Their anxiety turned to elation yesterday at the consent solicitation exercise, which paved the way for the first restructuring of Singapore corporate bonds in recent times.
AusGroup gets to extend the maturity date of the notes by two years, lifting a big overhang over it and inspiring confidence in its suppliers, customers and financiers.
They didn't neglect us, or evade us. They had proposals for us, we had counter proposals. AusGroup's management was transparent, we trusted them because they were sincere, and they assigned Martin from KPMG who listened to us. They explained every part of their business to us, we became realistic about the situation and we understood the best way for us to recover our investments in the company was for the company to survive. There are parts of the business that are doing well, and we just had to support them through this period." -- Danielle Chan, noteholder. She is in the above photo taken after yesterday's meeting. Martin Wong (KPMG) is in the centre while Eng Chiaw Koon, MD and Executive Director of AusGroup, is at the extreme right. |
Danielle Chan, the spokesman for the noteholders, told NextInsight: "The most important thing for us was that we have gone from being unsecured lenders to being secured creditors. AusGroup's Port Melville is the security, and we are ranked first among creditors. That is the jackpot for us."
There's more: From 7.45% coupon, the noteholders will get 7.95% in the first year after the original 20 Oct 2016 maturity date of the notes and 8.45% in Year 2.
The interest will be paid monthly instead of bi-annually during the two years that the bond maturity date will be extended by.
Such sweeteners led to 385 votes (representing 98.47% of votes) cast in favour of the extraordinary resolution.
Ms Chan said: "It was a joyous moment to see we had such a high consent percentage."
The outcome was hard won after multiple informal meetings that began some three months ago between the noteholders -- many of whom hold a single note of $250,000 while one investor holds $7.5 m worth -- and AusGroup led by its MD, Eng Chiaw Koon.
"They didn't neglect us, or evade us. They had proposals for us, we had counter proposals," recounted Ms Chan.
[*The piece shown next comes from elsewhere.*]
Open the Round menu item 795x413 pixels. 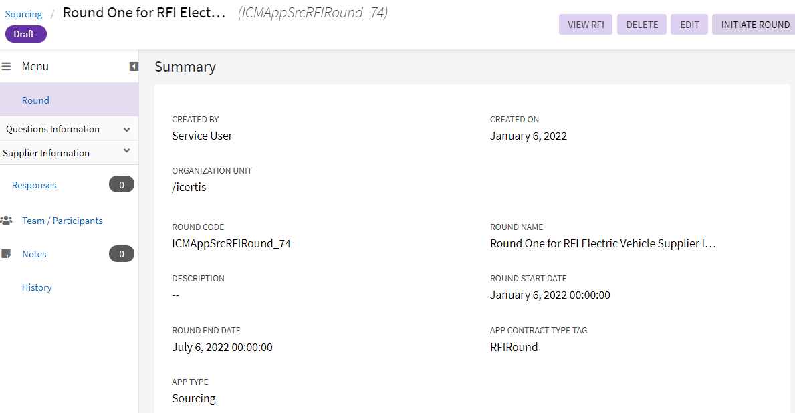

"AusGroup's management was transparent, we trusted them because they were sincere, and they assigned Martin from KPMG (as its financial adviser), who listened to us. They explained every part of their business to us, we became realistic about the situation and we understood the best way for us to recover our investments in the company was for the company to survive.
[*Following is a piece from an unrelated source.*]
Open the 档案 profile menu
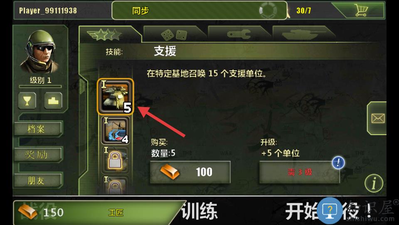pos(38,129)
"There are parts of the business that are doing well, and we just had to support them through this period. When we were on the same page, we just had to work out what was reasonable for the bond holders and what was reasonable for the company and for other creditors who were involved."
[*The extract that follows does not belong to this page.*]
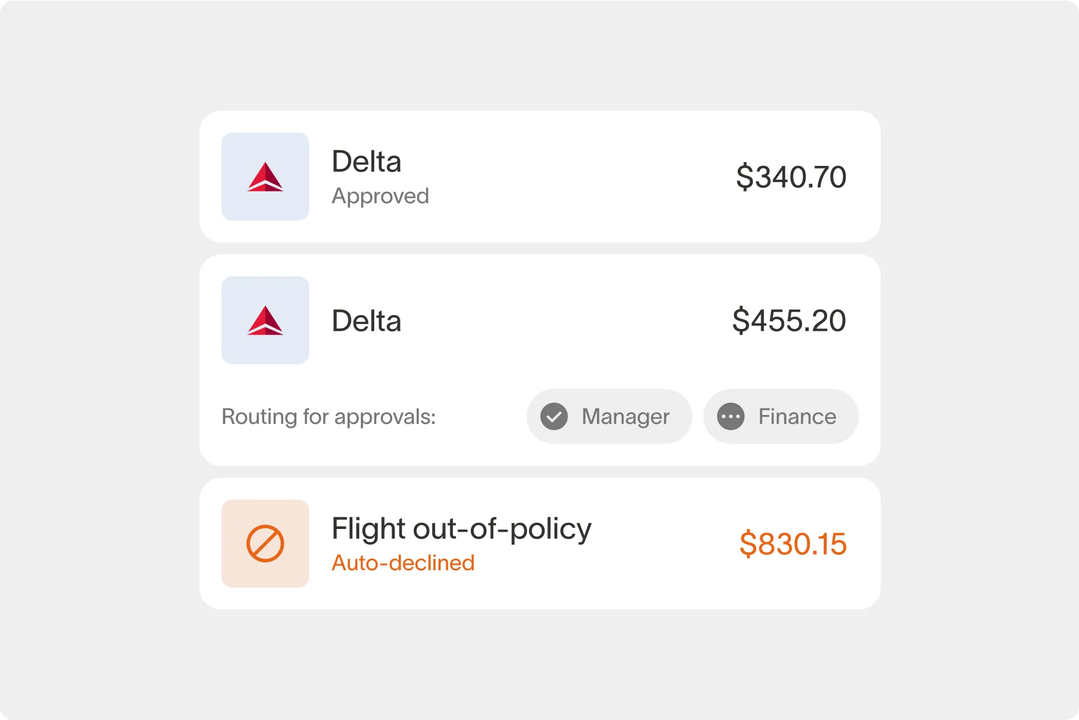1079x720 pixels.
Task: Click the Routing for approvals label
Action: tap(328, 416)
AusGroup's corporate development general manager, Richard Ling, pointed out that AusGroup is not an asset-heavy O&G play, unlike some of those that face negative outcomes with respect to their bonds.
Instead, AusGroup operates in the maintenance and opex and scaffolding segments that support the O&G and mining industries in Australia.
"Despite the negative news in the O&G, we are still doing well and continue to grow and secure new contracts. With the bond restructuring, our balance sheet is strengthened, which is good news for our suppliers, customers, banks, etc," said Mr Ling.
Details of the terms of the extraordinary resolution can be found in AusGroup's 13 Sept announcement.